The thing we can actually measure is the geometry of space: whether it’s curved, and which way. Curvature is easiest to picture in two dimensions. A flat sheet of paper has none; the surface of the balloon from section one is curved all over. General relativity lets the three-dimensional space curve in that same sense on large scales, and it allows exactly three possibilities. Space can be positively curved, closing back on itself like the balloon’s surface. It can be negatively curved, flaring open like a saddle. Or it can be flat, the everyday geometry where parallel lines stay parallel and a triangle’s angles add up to 180 degrees. Which one we live in bears directly on whether the universe is finite or infinite. The problem is, we can’t measure it precisely enough.

Types of curvature in space

You can tell the three apart by drawing a big triangle and adding up its corners. In flat space they sum to exactly 180 degrees; on a sphere they sum to more, on a saddle to less, and the larger the triangle, the more the difference shows. Cosmologists run a version of this test on the whole sky. The cosmic microwave background, the faint leftover glow of the Big Bang, is speckled with hot and cold patches whose true size physics can predict. Measure how large those patches actually appear to us, compare that against the predicted size, and any mismatch betrays the curvature of the space their light crossed on the way here.

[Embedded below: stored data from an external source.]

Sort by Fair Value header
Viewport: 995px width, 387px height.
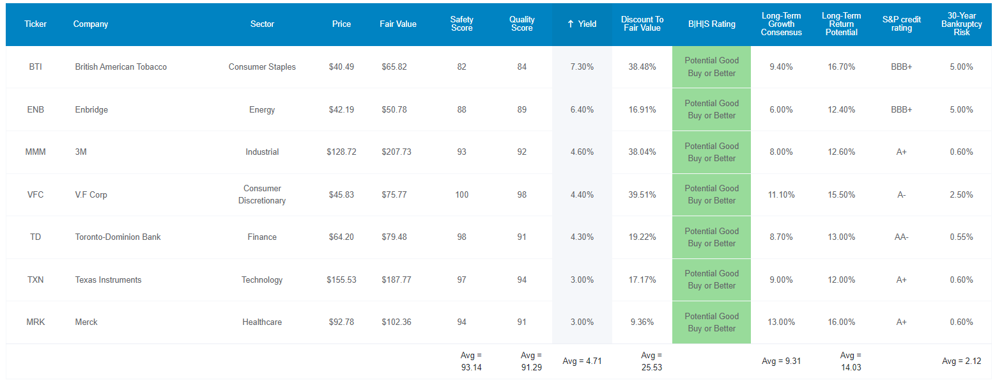[x=397, y=24]
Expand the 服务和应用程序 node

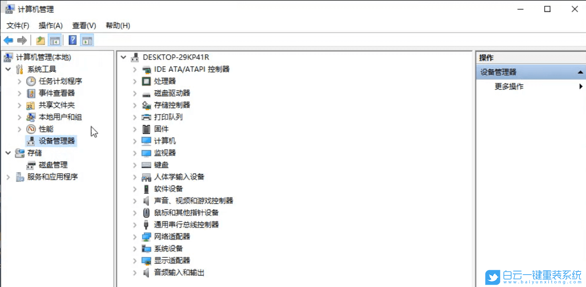coord(7,177)
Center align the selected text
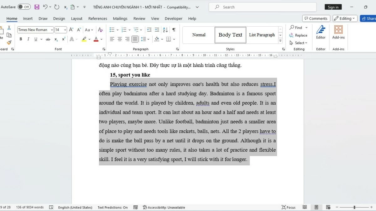This screenshot has height=211, width=376. tap(120, 39)
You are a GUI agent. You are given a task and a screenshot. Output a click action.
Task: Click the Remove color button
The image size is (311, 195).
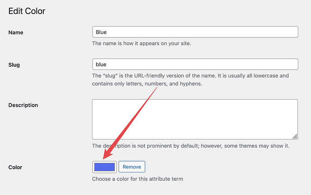[x=132, y=167]
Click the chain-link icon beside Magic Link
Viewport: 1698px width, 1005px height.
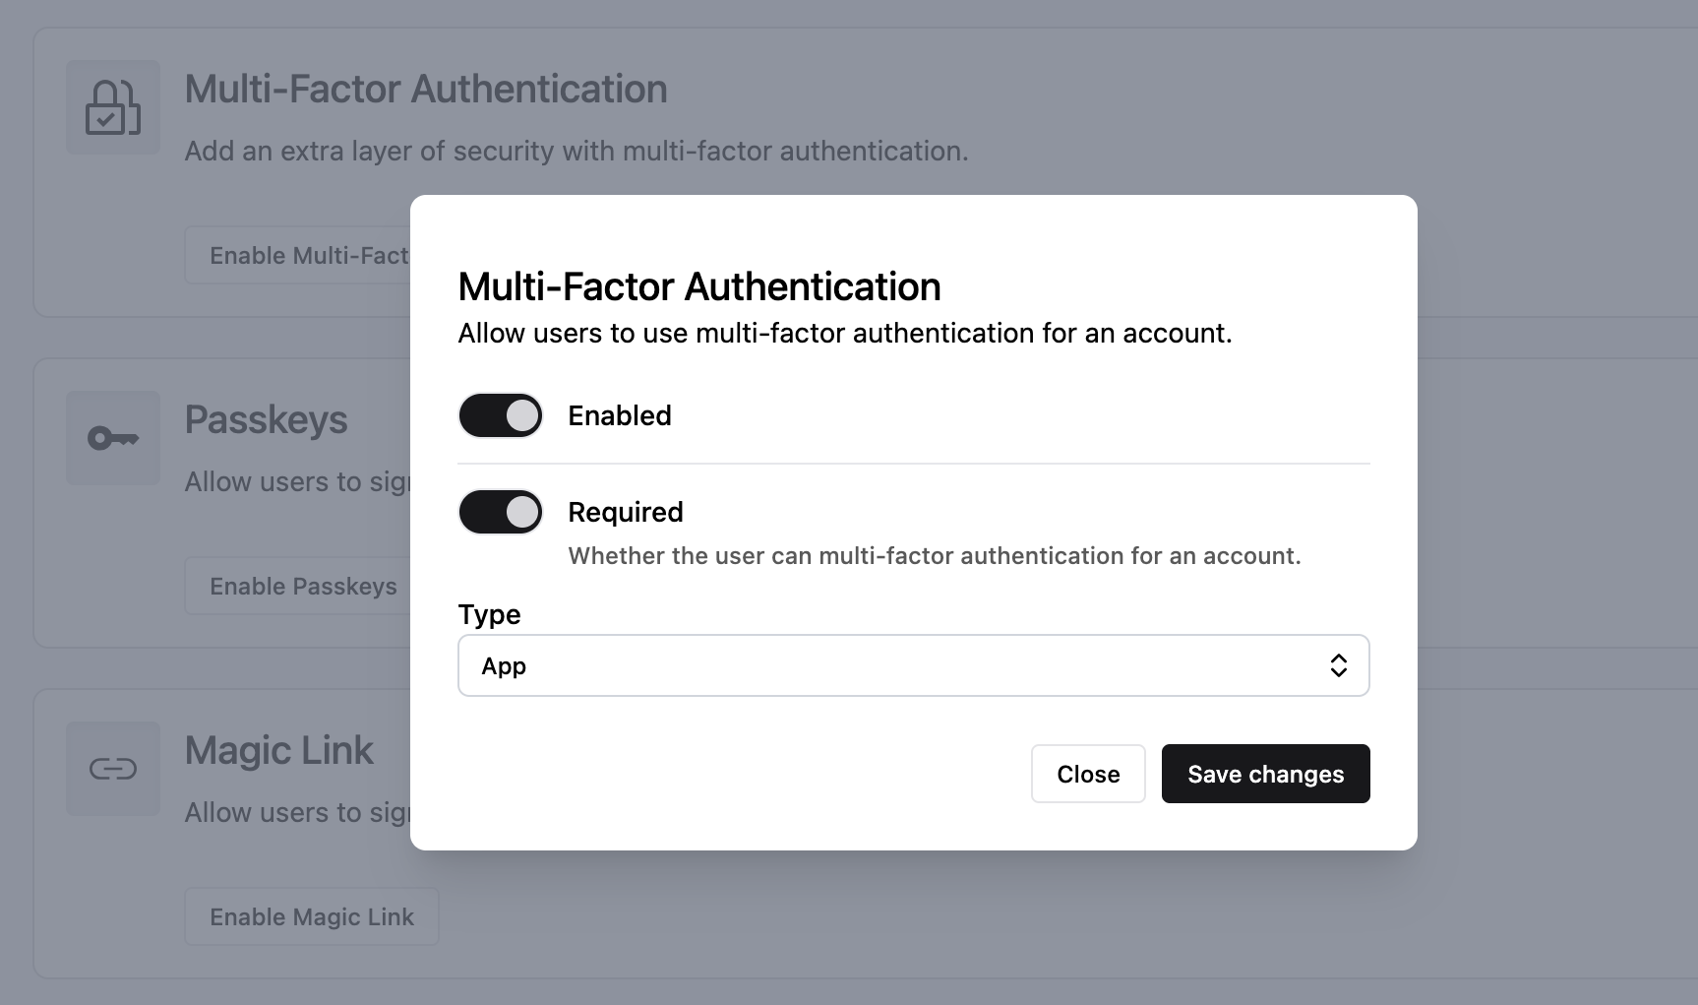[111, 769]
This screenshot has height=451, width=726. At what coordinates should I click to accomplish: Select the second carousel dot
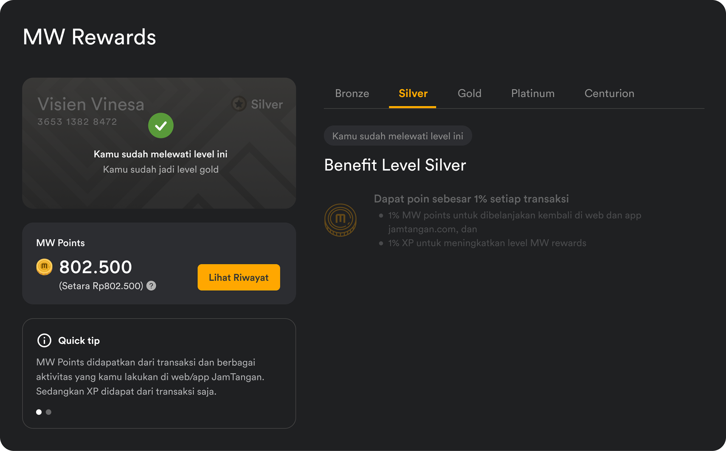pyautogui.click(x=48, y=412)
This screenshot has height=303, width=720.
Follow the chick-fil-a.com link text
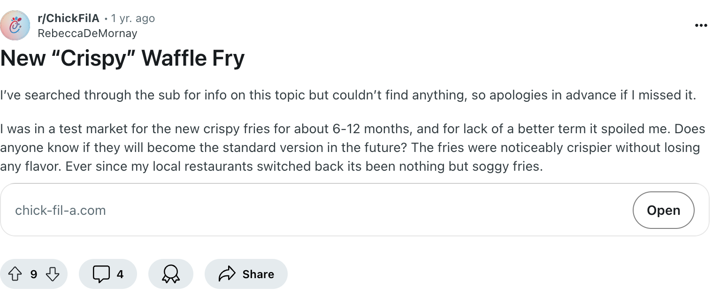[x=61, y=210]
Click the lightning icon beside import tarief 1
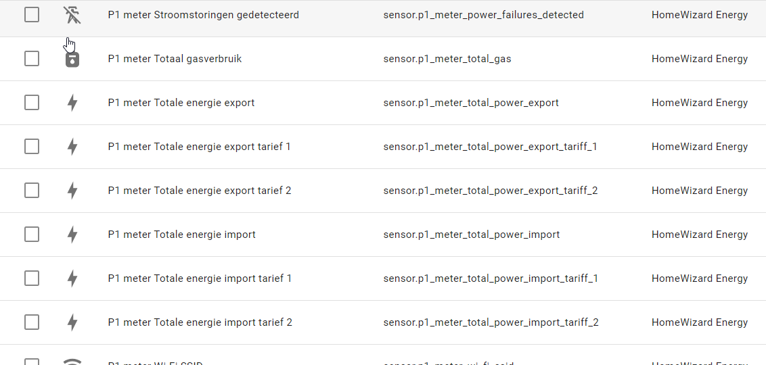 click(x=72, y=278)
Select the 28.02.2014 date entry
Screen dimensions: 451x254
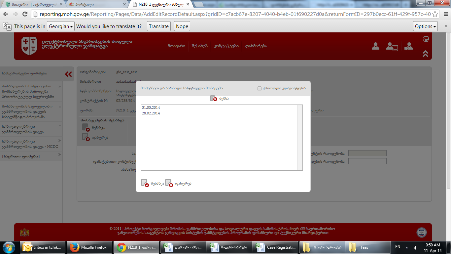tap(151, 113)
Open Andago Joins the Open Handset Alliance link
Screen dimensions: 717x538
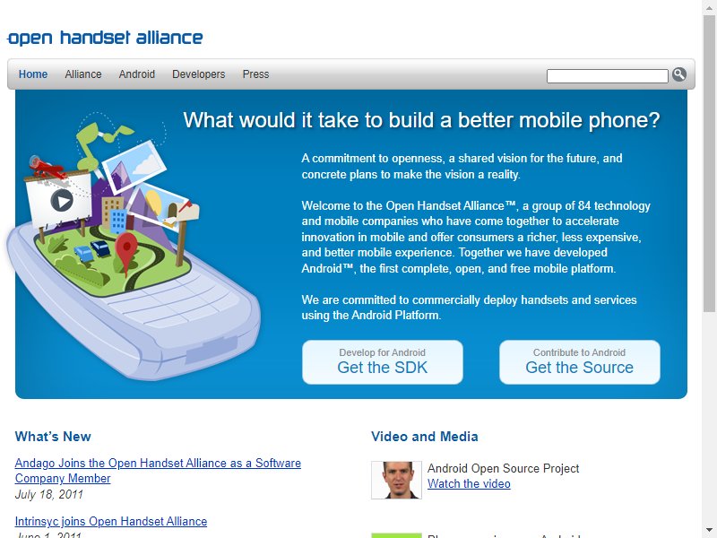point(158,471)
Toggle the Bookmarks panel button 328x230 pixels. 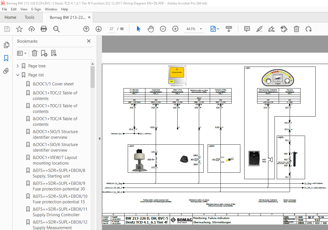pyautogui.click(x=6, y=58)
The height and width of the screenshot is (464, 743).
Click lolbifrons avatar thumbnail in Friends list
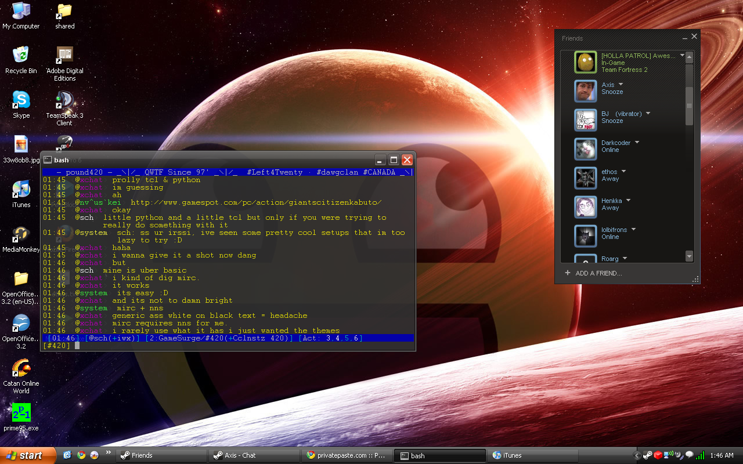pyautogui.click(x=586, y=236)
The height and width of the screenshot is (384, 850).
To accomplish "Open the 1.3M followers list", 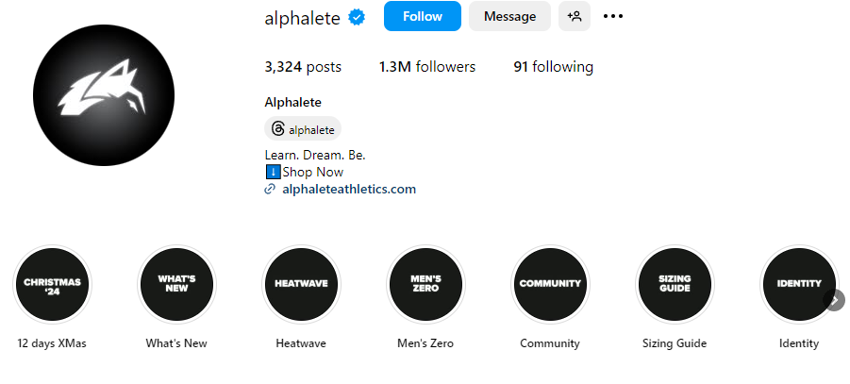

The measurements, chiefly from the Planck satellite (a European spacecraft that spent four years mapping that ancient glow in fine detail), come back flat. Not perfectly flat, since no measurement is exact, but flat to within about 0.5%. And that’s the problem. In the simplest models, a flat or negatively curved universe is spatially infinite, running on forever in every direction with no edge and no repetition, while a positively curved one is finite. Half a percent of slack is nowhere near enough to tell a perfectly flat, infinite universe from one curved so gently that it closes up on a scale thousands of times larger than anything we can observe. The data is consistent with infinite, and it is also consistent with finite-but-extremely-large. We currently can’t tell which is the case with confidence.

5.1. A finite universe still has no edge

Here is the part that closes the loop back to the beginning. Suppose the universe is finite. People hear that and picture a boundary, a place where space stops and you would hit a wall, or an edge you could lean over. There is no such thing, and the balloon from section one already showed why. The surface of a balloon is finite; it has a definite area you could measure. But it has no edge. Walk in any direction and you never reach a boundary, you just eventually arrive back where you started. A finite universe works the same way in three dimensions. It would have a finite volume and no edge, no wall, no outside. Travel far enough in a straight line and you would return to your starting point, having circled the cosmos the way a ship circles the Earth.

So the two live options really are an infinite universe with no edge, or a finite universe with no edge. Notice that there is no boundary in either answer. Space is the whole stage. It either runs on without end, or it loops back on itself.

And we may be stuck not knowing which, permanently. The one tool that could settle it, seeing far enough to catch the universe curving back on itself or repeating, is exactly the tool the event horizon is taking away. The decisive evidence, if it exists at all, sits in regions the expansion has already carried beyond reach. We are trying to measure the shape of something while most of it disappears over the horizon, and the disappearing is only getting faster.